Since a logical separation of tree nodes and DataArrays could help solve the name collision problem (at least before we try to write the result to NetCDF) and in my opinion would be more intuitive, I assume that this "equivalence" of tree nodes and DataArrays has a very strong reason to be implemented, thus I feel like I'm missing something important. I'd be thankful if someone could point me to the right direction on this one. I need to clarify, that even though I am an active Xarray user, I am not particularly familiar with the NetCDF format or with the CF conventions. So maybe my confusion comes from the fact that I am viewing this issue mostly from the Xarray user perspective.

@TomNicholas
Copy link
Member

TomNicholas commented Jan 27, 2023

Hi @shaprann - thanks for taking the time to raise this thoughtful issue! Let me try and respond to your individual points.

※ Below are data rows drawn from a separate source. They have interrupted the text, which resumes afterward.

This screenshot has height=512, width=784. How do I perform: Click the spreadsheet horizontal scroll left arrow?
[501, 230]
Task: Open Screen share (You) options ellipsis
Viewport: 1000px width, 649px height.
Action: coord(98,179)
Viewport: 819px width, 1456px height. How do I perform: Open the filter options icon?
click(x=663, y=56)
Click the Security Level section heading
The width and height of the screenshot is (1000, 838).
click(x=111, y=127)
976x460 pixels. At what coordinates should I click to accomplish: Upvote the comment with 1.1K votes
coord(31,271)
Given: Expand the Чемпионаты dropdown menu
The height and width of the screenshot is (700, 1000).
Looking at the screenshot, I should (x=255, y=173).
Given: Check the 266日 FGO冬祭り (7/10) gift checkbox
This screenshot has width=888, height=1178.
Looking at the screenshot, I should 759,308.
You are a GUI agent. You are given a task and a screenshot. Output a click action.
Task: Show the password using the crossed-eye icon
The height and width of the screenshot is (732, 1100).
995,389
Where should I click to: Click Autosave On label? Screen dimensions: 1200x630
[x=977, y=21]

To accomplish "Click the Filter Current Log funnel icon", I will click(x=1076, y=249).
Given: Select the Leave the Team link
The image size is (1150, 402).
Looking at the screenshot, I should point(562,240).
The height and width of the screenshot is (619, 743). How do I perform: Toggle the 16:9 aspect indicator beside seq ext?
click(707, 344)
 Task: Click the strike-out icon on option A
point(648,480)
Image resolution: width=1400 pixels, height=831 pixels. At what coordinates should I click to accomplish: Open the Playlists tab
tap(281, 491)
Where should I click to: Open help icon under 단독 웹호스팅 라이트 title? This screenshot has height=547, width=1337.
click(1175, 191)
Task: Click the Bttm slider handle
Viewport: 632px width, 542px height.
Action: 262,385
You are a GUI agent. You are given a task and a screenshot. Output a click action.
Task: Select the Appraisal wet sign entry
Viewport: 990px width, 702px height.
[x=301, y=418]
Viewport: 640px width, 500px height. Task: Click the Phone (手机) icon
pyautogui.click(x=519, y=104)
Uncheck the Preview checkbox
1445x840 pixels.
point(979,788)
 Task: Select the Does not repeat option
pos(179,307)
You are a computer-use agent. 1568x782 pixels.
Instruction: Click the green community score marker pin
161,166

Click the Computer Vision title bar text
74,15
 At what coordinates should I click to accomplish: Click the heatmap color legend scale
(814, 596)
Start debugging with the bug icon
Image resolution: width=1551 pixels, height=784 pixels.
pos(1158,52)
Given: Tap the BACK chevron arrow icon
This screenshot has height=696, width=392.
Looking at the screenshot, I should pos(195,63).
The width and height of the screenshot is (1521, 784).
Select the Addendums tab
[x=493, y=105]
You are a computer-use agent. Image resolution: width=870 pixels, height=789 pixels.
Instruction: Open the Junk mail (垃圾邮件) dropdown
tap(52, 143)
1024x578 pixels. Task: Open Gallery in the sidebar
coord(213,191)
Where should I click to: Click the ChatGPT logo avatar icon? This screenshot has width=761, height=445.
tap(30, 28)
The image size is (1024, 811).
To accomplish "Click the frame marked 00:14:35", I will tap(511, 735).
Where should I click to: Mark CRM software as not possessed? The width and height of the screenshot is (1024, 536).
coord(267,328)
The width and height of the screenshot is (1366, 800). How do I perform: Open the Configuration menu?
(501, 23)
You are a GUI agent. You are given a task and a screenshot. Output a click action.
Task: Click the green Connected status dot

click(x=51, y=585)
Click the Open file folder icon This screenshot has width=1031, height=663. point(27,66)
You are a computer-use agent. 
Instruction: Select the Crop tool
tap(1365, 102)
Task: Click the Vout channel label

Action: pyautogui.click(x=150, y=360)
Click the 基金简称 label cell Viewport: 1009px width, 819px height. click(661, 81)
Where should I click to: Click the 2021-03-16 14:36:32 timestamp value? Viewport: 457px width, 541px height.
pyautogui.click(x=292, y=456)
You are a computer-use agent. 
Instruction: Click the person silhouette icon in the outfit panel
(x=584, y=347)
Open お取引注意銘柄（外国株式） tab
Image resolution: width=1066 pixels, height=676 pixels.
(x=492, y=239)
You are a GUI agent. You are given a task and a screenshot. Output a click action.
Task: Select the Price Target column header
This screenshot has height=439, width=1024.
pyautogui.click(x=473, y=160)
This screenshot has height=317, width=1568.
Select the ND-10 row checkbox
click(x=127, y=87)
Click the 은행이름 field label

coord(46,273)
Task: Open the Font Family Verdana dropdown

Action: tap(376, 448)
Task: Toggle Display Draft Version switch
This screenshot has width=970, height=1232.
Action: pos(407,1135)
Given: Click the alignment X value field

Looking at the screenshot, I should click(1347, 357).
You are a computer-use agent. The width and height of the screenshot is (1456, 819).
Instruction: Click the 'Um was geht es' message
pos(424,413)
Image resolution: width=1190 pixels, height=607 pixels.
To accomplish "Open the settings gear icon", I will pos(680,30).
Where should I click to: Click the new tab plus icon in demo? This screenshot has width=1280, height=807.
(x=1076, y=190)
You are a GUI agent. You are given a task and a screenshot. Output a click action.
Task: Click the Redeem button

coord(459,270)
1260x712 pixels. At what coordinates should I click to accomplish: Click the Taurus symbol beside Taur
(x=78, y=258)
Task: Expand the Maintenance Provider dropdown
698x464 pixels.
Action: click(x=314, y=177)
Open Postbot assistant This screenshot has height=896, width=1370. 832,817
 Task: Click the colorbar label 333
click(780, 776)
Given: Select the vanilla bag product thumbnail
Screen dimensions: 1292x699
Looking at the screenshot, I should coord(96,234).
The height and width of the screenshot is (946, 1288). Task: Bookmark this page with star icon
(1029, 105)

Being new to DataTree, I was quite confused when I discovered that my Datasets are not actually stored in the tree nodes.

The design of DataTree is somewhat similar to xarray.Dataset itself in this sense - I would be interested to know if you were similarly confused to discover that xarray.Dataset doesn't actually store DataArray objects? (Instead it actually stores Variable objects and reconstructs DataArray objects on __getitem__.)

It took me some time to dig into the development history

For reference, the first mention of the name collision problem was here, and the original suggestion for storing variables at the node level was here.

It turned out that creating a new node via dt["level1/level2/level3"] = something would either create a new node at level3 as expected, or in some cases it would instead create a new Dataset at level2 and put my data into a DataArray named "level3", which I found quite confusing.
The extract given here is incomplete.